# New Ultra-definition TV sets



## dogmatix (Nov 18, 2008)

Hello,

I have been reading about UDTVs and LG's recent release of a 84-inch unit I cannot afford at around $24,000 (MSRP). 

It seems this technology is "4 times" the resolution of HD-TV. That would be awesome, especially if it is a plasma and affordable at middle class prices.

Does anyone know more or seen one?
More importantly, is this a plasma or LCD?


----------



## tonyvdb (Sep 5, 2007)

At this point there is no material available to show off the 4K resolution. Its going to be at least a couple years before we see any change in the BluRay format if we see any at all. I think that 1080p is sufficient for 90% of the consumers out there. Unless you are planning to go ultra large for a display (140" or bigger) there is very little noticeable difference in image quality. If you have a display thats smaller than 40" even the difference between 720p and 1080p is hardy noticeable.


----------



## mechman (Feb 8, 2007)

tonyvdb said:


> At this point there is no material available to show off the 4K resolution.

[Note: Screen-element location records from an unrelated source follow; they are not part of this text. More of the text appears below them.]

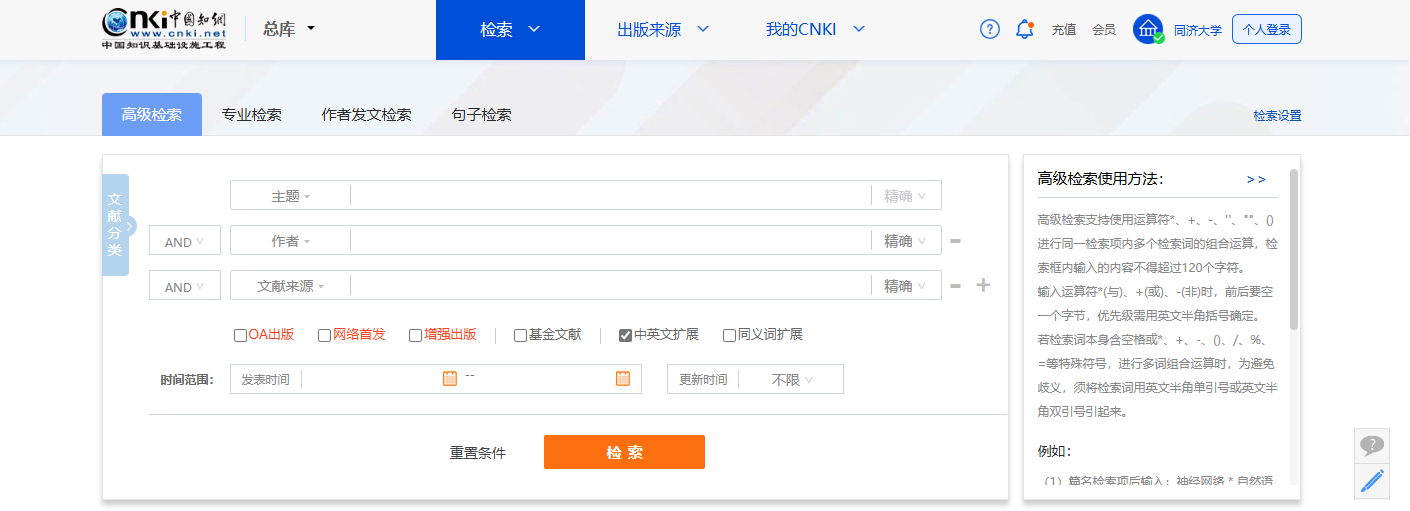Open end date calendar picker icon

point(623,378)
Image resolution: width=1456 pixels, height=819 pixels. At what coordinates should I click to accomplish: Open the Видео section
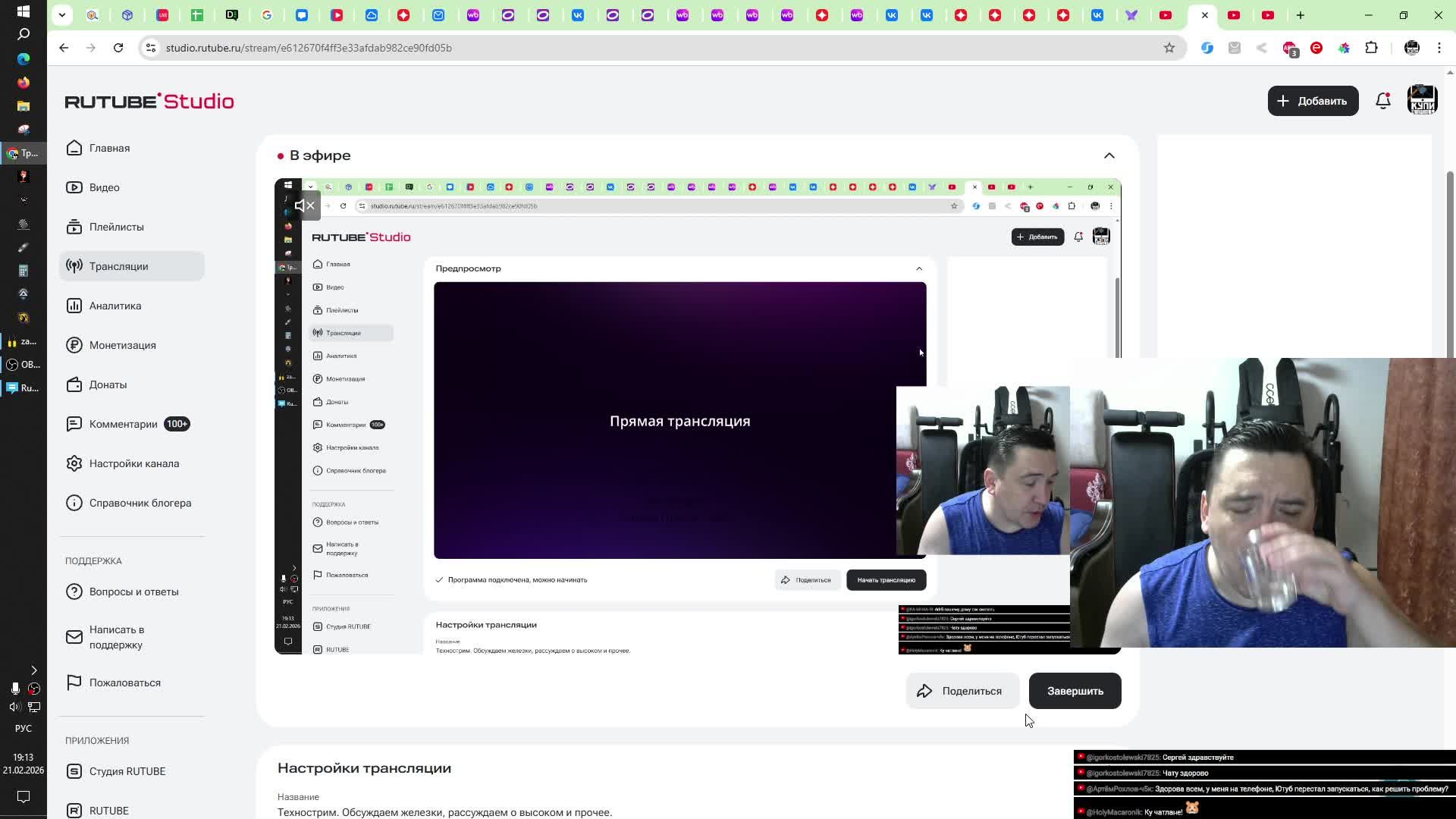[104, 187]
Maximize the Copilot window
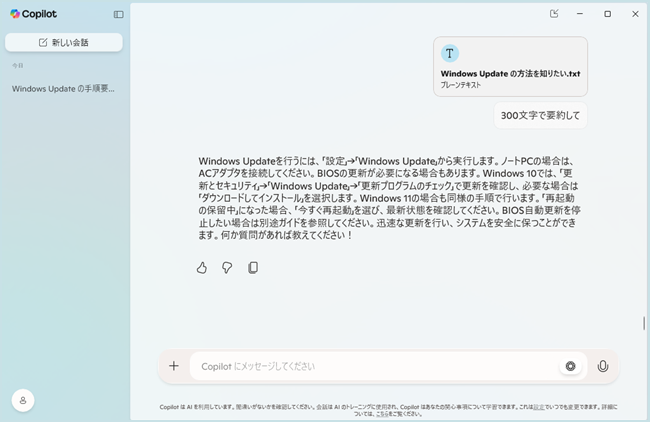Screen dimensions: 650x422 pyautogui.click(x=607, y=14)
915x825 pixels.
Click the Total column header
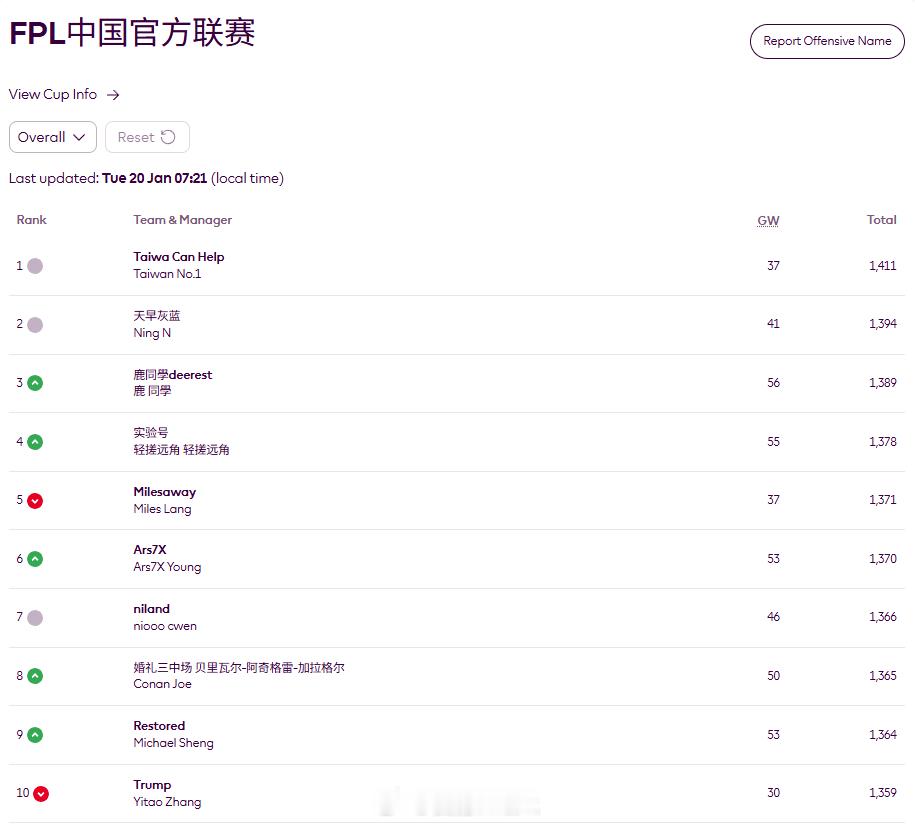point(882,220)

Actually, there is material available for the early adopters. Only $299 on it's own hard drive.


----------



## Jungle Jack (Jul 28, 2009)

Hello,
OLED's are quite impressive. Both in form factor and resolution. With LG and Samsung releasing 55" OLED's (S. Korea only), the prices will come down. However I am not aware of a 73" OLED. Also, Sony has a BDP that upsamples to 4K for around $200. Makes sense as many of their SXRD Front Projectors are 4K.


----------